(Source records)
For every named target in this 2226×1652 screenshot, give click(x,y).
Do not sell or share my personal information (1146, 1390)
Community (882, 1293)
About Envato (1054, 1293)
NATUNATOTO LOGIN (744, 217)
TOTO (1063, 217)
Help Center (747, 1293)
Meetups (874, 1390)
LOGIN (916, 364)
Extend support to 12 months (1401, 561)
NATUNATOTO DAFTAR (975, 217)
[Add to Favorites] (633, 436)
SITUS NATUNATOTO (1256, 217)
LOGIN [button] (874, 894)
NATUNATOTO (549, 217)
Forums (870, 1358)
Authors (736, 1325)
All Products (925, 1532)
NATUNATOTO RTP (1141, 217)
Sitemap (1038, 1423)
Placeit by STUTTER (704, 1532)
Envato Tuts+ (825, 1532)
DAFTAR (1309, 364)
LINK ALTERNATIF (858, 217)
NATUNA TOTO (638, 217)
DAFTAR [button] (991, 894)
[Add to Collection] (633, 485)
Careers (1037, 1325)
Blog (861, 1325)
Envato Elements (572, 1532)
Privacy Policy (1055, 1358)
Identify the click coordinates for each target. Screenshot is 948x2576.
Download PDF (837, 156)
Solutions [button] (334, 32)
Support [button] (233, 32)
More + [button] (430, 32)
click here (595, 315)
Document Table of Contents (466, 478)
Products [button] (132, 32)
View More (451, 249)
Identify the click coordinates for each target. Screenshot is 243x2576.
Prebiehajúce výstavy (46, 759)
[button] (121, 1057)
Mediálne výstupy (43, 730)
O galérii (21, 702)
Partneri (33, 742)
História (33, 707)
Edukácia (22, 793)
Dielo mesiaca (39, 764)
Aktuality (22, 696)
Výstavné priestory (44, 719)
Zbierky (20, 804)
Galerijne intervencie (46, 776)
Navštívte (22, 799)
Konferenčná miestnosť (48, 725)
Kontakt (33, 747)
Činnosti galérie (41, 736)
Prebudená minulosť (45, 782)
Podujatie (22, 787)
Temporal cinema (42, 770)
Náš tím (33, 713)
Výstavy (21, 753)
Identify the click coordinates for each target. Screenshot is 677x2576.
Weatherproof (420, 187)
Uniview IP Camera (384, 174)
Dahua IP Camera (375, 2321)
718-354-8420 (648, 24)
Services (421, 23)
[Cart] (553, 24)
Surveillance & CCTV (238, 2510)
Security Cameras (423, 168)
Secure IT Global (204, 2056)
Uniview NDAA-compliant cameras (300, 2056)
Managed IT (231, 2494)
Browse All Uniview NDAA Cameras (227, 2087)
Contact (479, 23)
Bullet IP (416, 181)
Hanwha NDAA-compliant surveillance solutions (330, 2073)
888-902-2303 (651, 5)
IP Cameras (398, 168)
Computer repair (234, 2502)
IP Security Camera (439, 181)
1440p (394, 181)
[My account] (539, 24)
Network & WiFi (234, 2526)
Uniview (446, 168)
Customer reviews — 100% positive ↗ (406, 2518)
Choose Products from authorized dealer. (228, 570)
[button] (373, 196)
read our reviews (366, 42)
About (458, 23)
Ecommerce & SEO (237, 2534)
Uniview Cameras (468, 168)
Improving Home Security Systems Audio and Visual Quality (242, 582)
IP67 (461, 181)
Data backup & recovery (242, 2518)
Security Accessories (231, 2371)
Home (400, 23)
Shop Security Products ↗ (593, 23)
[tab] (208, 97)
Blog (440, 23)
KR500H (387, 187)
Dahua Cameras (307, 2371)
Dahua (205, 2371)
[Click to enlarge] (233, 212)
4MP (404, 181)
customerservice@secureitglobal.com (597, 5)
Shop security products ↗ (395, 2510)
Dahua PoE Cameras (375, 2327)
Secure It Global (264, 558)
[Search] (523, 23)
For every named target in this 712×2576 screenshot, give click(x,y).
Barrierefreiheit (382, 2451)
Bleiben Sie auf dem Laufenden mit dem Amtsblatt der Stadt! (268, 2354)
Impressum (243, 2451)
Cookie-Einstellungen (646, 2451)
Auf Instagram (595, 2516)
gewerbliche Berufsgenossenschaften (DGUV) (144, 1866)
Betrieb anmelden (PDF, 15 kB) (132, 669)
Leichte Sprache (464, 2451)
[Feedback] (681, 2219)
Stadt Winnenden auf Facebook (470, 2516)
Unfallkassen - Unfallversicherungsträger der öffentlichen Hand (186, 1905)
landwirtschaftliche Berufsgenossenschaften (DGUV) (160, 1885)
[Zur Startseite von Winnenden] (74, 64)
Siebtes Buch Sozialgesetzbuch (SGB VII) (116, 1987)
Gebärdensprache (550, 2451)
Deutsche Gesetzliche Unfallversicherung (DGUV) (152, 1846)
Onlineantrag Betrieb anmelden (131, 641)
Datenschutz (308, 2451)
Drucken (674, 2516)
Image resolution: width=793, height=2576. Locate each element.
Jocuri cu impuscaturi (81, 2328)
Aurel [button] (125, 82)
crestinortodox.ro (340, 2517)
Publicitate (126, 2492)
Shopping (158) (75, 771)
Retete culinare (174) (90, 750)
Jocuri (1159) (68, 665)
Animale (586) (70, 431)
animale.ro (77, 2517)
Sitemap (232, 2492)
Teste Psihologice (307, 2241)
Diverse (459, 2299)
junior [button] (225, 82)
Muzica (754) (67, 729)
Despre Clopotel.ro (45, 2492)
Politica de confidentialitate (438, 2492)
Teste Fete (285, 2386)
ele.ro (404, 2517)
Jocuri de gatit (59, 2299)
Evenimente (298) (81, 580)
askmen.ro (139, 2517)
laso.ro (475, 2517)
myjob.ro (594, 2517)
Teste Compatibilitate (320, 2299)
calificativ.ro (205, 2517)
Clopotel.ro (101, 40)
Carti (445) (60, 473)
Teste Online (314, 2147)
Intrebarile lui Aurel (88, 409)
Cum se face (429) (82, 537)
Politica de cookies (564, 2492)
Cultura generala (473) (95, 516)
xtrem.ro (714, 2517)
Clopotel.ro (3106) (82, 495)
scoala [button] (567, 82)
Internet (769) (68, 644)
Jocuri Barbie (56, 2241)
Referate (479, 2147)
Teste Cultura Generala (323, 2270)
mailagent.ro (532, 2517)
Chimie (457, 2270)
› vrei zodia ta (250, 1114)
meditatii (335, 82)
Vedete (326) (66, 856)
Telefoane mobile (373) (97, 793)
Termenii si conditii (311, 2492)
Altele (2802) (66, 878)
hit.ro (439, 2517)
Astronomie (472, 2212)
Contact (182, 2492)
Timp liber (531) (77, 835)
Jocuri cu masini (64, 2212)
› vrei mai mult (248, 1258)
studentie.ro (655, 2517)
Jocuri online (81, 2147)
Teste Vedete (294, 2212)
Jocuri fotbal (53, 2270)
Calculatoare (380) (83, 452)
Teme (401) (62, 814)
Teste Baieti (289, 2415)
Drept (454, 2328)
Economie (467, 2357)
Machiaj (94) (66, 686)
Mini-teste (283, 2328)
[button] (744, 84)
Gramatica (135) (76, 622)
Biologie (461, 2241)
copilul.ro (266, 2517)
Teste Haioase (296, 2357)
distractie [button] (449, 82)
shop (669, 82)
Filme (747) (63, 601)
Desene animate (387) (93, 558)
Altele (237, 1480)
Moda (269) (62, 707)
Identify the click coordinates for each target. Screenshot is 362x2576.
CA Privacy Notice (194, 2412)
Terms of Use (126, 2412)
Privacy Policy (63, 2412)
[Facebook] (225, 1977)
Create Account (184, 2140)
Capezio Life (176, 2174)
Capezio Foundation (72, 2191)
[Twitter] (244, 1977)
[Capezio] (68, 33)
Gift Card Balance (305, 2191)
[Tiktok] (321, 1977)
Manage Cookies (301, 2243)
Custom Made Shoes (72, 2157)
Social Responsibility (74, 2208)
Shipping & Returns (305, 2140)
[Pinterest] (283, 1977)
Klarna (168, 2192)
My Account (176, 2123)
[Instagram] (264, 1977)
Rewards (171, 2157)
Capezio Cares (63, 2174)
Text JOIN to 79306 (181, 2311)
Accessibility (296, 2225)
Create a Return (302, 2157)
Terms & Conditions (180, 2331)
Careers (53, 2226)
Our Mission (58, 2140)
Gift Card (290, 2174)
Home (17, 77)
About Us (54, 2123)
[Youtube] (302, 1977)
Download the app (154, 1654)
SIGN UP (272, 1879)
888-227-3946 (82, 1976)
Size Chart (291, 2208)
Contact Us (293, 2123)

Activity - Which lines above run from the one containing "Drucken (674, 2516)" to the one containing "Politica de cookies (564, 2492)"? Give them again exactly, both ends included.

Output of the exercise -
Drucken (674, 2516)
Image resolution: width=793, height=2576. Locate each element.
Jocuri cu impuscaturi (81, 2328)
Aurel [button] (125, 82)
crestinortodox.ro (340, 2517)
Publicitate (126, 2492)
Shopping (158) (75, 771)
Retete culinare (174) (90, 750)
Jocuri (1159) (68, 665)
Animale (586) (70, 431)
animale.ro (77, 2517)
Sitemap (232, 2492)
Teste Psihologice (307, 2241)
Diverse (459, 2299)
junior [button] (225, 82)
Muzica (754) (67, 729)
Despre Clopotel.ro (45, 2492)
Politica de confidentialitate (438, 2492)
Teste Fete (285, 2386)
ele.ro (404, 2517)
Jocuri de gatit (59, 2299)
Evenimente (298) (81, 580)
askmen.ro (139, 2517)
laso.ro (475, 2517)
myjob.ro (594, 2517)
Teste Compatibilitate (320, 2299)
calificativ.ro (205, 2517)
Clopotel.ro (101, 40)
Carti (445) (60, 473)
Teste Online (314, 2147)
Intrebarile lui Aurel (88, 409)
Cum se face (429) (82, 537)
Politica de cookies (564, 2492)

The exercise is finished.